By May 2015, this external-sector adjustment brought down consumer price inflation, and gave the central bank room to normalize rates to counter the cycle. The CBR was, in part, helped by the bottoming out of oil prices in February, while the Fed’s dovish tone in March triggered a relief rally of sorts for oversold high-beta assets, eventually lifting the rouble 40% above its winter lows.

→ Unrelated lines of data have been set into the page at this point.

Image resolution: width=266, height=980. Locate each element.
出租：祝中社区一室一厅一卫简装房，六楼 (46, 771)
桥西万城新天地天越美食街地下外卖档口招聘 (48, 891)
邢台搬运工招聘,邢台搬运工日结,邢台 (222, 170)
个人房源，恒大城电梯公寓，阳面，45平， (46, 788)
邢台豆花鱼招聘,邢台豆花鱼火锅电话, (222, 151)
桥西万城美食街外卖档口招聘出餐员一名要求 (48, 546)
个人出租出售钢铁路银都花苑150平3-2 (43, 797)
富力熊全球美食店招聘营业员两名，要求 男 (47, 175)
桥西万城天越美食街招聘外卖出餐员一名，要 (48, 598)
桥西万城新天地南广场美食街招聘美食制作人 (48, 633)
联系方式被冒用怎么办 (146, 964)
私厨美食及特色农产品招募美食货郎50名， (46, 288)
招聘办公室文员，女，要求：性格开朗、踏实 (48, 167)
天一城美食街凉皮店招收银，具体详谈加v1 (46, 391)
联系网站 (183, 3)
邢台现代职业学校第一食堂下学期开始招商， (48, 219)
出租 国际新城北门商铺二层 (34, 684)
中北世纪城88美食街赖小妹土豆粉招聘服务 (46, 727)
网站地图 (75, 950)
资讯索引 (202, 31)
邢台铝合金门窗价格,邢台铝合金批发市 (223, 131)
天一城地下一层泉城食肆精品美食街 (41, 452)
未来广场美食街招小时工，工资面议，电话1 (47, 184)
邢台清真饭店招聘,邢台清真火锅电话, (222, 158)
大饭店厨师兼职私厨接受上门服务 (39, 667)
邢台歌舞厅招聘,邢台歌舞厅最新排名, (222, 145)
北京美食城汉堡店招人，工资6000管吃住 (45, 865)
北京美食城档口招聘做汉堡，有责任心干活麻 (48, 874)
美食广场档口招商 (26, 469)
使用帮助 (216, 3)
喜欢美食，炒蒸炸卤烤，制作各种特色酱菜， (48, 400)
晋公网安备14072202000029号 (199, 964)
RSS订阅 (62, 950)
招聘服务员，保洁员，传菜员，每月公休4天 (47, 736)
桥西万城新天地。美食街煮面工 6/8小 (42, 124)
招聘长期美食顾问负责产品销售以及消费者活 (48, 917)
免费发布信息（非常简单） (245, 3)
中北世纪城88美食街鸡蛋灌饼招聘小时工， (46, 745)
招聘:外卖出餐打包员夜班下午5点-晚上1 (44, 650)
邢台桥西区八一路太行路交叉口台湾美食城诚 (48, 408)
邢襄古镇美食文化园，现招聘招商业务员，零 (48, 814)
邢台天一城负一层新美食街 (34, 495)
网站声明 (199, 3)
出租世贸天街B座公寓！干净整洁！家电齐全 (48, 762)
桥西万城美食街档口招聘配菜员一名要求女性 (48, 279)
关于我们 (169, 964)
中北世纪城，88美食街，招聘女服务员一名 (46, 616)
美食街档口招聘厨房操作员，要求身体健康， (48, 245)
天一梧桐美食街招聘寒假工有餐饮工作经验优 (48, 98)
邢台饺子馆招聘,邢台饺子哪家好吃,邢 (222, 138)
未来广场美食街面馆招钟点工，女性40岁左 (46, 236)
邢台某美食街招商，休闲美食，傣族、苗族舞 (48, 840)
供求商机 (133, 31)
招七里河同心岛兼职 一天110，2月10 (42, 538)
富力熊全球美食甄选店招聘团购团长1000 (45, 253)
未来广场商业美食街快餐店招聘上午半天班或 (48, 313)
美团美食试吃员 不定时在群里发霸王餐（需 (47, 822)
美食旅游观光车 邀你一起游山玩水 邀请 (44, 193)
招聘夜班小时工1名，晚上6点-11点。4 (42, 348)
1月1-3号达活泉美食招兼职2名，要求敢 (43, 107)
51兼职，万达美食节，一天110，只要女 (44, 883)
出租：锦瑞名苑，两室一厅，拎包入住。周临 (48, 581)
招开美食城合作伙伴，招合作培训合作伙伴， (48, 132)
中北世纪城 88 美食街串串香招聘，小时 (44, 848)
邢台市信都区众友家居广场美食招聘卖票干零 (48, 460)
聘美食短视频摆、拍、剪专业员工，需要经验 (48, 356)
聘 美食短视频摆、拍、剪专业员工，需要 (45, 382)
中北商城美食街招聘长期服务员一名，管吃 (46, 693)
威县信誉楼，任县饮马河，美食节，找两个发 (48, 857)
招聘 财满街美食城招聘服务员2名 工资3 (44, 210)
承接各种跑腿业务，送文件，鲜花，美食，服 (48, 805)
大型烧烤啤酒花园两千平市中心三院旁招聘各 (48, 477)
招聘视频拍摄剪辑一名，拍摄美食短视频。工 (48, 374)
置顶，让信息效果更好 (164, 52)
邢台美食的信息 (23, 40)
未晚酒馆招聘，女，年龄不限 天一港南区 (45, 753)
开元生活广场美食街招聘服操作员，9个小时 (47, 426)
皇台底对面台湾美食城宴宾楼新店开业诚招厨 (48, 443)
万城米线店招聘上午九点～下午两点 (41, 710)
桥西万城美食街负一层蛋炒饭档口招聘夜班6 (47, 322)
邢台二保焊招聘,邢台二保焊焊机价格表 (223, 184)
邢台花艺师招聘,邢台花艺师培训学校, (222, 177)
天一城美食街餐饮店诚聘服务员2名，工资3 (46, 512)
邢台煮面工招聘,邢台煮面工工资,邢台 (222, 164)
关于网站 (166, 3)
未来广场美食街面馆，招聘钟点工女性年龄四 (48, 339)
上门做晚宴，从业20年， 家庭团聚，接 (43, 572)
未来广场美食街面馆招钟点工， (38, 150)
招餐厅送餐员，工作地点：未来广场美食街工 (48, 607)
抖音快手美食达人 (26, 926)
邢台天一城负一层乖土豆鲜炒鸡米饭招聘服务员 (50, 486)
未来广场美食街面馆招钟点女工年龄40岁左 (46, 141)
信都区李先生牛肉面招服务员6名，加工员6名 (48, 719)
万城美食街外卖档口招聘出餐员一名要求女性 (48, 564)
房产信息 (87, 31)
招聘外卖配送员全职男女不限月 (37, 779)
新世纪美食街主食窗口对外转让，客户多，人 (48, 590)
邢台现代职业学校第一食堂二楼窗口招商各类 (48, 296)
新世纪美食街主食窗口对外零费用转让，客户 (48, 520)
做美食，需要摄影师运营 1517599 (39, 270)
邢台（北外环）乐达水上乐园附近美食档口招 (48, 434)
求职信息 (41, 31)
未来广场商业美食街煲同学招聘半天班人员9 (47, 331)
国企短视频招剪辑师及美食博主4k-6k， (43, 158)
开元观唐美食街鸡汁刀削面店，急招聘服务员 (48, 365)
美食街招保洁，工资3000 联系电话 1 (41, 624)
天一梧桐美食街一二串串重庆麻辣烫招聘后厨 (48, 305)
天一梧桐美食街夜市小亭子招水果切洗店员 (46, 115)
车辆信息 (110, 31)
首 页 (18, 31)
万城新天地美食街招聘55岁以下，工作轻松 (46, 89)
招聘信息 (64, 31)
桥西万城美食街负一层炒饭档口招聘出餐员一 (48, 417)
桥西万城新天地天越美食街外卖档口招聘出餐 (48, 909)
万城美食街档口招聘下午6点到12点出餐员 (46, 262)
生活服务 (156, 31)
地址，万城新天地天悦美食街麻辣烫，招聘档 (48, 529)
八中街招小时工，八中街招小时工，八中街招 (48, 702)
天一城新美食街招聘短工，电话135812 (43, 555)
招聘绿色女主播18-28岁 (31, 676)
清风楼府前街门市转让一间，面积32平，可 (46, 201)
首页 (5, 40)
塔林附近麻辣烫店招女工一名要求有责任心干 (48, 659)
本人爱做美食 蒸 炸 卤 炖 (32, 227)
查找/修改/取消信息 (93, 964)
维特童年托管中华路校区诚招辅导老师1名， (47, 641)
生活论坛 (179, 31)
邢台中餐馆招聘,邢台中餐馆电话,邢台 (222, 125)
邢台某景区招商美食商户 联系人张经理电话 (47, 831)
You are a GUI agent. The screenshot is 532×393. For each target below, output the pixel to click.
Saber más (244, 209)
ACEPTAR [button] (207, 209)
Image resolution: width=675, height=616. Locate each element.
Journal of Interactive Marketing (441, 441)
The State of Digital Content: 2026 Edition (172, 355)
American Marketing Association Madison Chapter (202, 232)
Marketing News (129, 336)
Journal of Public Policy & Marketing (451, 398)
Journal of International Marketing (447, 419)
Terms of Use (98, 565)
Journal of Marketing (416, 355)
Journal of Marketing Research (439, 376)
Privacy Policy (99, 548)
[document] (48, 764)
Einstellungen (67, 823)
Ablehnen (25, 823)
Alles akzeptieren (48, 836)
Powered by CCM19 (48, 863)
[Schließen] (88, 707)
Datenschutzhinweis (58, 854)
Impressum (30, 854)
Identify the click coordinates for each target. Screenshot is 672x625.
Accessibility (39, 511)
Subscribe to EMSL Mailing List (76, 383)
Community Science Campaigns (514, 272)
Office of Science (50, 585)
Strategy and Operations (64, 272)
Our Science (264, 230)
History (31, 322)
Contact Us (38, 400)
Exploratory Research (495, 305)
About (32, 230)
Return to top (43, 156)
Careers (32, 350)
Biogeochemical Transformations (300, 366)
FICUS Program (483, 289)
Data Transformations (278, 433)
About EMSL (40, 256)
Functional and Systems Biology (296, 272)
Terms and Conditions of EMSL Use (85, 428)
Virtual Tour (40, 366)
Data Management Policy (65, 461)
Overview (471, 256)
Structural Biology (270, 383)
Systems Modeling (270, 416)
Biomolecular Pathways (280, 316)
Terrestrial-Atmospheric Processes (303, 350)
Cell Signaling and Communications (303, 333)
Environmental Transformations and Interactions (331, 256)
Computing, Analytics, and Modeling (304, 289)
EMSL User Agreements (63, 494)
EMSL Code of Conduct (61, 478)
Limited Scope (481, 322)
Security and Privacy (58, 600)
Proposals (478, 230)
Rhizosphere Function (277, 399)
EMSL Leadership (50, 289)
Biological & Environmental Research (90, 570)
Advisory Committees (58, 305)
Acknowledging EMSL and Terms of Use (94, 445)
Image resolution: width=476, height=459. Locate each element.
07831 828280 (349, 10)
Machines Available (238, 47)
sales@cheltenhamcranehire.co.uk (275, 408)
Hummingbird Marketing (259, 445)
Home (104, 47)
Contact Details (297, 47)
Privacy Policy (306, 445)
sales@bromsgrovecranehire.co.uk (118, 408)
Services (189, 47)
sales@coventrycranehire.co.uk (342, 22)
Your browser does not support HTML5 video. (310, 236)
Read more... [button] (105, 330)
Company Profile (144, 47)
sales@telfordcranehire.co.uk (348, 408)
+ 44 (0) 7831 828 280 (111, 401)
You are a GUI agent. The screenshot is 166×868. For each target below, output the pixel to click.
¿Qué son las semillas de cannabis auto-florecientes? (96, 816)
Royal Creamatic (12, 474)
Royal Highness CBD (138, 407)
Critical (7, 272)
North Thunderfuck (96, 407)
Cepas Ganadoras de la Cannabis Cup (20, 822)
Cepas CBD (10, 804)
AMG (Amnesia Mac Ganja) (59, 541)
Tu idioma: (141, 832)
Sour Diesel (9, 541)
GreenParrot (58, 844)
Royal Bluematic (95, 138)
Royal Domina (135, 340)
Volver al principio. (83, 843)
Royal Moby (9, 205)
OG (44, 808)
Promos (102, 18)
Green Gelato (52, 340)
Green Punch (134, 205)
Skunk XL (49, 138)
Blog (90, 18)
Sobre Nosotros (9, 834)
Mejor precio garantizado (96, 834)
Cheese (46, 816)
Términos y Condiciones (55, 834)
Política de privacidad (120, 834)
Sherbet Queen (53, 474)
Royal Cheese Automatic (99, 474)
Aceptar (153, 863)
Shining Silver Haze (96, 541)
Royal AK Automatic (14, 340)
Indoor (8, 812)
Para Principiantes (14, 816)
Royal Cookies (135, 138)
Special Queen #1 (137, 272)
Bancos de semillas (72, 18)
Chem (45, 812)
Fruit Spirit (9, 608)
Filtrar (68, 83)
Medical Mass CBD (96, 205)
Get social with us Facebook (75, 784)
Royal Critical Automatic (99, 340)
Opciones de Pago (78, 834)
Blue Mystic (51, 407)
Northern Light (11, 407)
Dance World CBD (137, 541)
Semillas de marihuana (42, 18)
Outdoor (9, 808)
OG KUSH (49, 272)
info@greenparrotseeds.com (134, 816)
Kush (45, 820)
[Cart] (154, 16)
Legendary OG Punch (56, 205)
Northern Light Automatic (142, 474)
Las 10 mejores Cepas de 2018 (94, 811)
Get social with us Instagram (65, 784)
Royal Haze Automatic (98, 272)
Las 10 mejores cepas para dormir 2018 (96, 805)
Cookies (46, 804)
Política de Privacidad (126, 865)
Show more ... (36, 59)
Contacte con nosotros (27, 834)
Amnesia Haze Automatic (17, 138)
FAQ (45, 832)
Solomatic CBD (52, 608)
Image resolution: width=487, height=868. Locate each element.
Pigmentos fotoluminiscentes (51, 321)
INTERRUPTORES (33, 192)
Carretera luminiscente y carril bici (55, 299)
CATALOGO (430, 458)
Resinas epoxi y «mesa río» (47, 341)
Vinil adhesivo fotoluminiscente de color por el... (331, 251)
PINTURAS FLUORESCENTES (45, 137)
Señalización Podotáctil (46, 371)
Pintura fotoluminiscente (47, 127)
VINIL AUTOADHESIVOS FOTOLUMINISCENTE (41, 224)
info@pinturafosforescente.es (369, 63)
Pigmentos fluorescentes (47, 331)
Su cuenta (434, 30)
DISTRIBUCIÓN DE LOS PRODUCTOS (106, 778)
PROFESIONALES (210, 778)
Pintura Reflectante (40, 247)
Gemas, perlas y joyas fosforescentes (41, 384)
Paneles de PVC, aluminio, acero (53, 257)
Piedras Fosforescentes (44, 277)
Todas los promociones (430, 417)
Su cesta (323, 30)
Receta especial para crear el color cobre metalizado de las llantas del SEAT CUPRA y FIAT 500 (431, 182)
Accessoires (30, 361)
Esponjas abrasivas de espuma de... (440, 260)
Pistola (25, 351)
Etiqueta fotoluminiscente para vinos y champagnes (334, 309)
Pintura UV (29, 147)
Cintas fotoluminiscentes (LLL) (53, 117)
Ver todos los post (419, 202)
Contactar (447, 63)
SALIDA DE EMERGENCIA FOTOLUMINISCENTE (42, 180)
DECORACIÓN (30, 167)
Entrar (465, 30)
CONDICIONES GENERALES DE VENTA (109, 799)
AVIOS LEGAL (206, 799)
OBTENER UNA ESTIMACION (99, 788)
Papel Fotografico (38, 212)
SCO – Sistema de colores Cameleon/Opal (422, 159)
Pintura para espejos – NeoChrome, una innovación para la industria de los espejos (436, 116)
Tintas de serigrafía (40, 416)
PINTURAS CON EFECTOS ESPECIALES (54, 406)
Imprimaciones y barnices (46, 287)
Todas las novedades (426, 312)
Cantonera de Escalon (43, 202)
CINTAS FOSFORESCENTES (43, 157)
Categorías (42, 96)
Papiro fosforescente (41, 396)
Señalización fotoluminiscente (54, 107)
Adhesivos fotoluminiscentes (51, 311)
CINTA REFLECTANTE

During the freezing of liquidity in the interbank market, the CBR stabilized the financial system with changes to its FX facilities, with banks relying primarily on FX repos to ease dollar funding pressures in the interbank market. But in March, the CBR was able to increase the cost of these FX facilities. This move to support the rouble with cheap dollar liquidity via swaps – amounting to as much as $30 billion in the first quarter, effectively replacing traditional FX interventions – was so successful that the central bank hiked rates on the FX swaps twice in April to curb the rouble’s rise. In May, the CBR suspended the one-year FX repo facility and announced a daily programme of FX purchases to guard against external risks, signalling a remarkably rapid normalization of monetary policy after December’s excitements.
The CBR’s crisis-fighting skills win Nabiullina acclaim from foreign investors.
Edward Al-Hussainy, fixed income strategist at Peridiem Global Investors, adds: “Should the CBR get credit for its policy orthodoxy over the past year? Absolutely. It tightened policy rates by 950bp to 17% between April and December 2014, and subsequently cut them to 11% by July this year. Floating the rouble was perhaps the most impressive piece of the bank’s adjustment exercise because it allowed CBR to use its FX reserve cushion for refinancing corporate debt and providing liquidity assistance to banks instead of defending the currency.”
Indeed. Exogenous drivers of rouble volatility – capital flows, sanctions and commodity prices – will feed into second-round inflation expectations, moderate the pace of the central bank’s cuts and test its new inflation-targeting regime. The latter challenge is particularly acute given the uncertainty over the credibility of the data to assess inflation expectations.
Russia has well-known buffers. The stock of external debt as a proportion of GDP and total government debt is much lower than before 1998, while liquidity is ample. What’s more, Moscow tends to run a modest fiscal deficit and a current account surplus, while the flexible exchange rate acts as a shock absorber.
But the decline in Russian potential output in the years ahead could be more prolonged than after the 1998 crisis. The CBR under Nabiullina has given Moscow fiscal breathing room. But its anti-inflationary pro-rouble battle can only pay off if the government addresses supply-side bottlenecks and diversifies the economy away from the energy sector.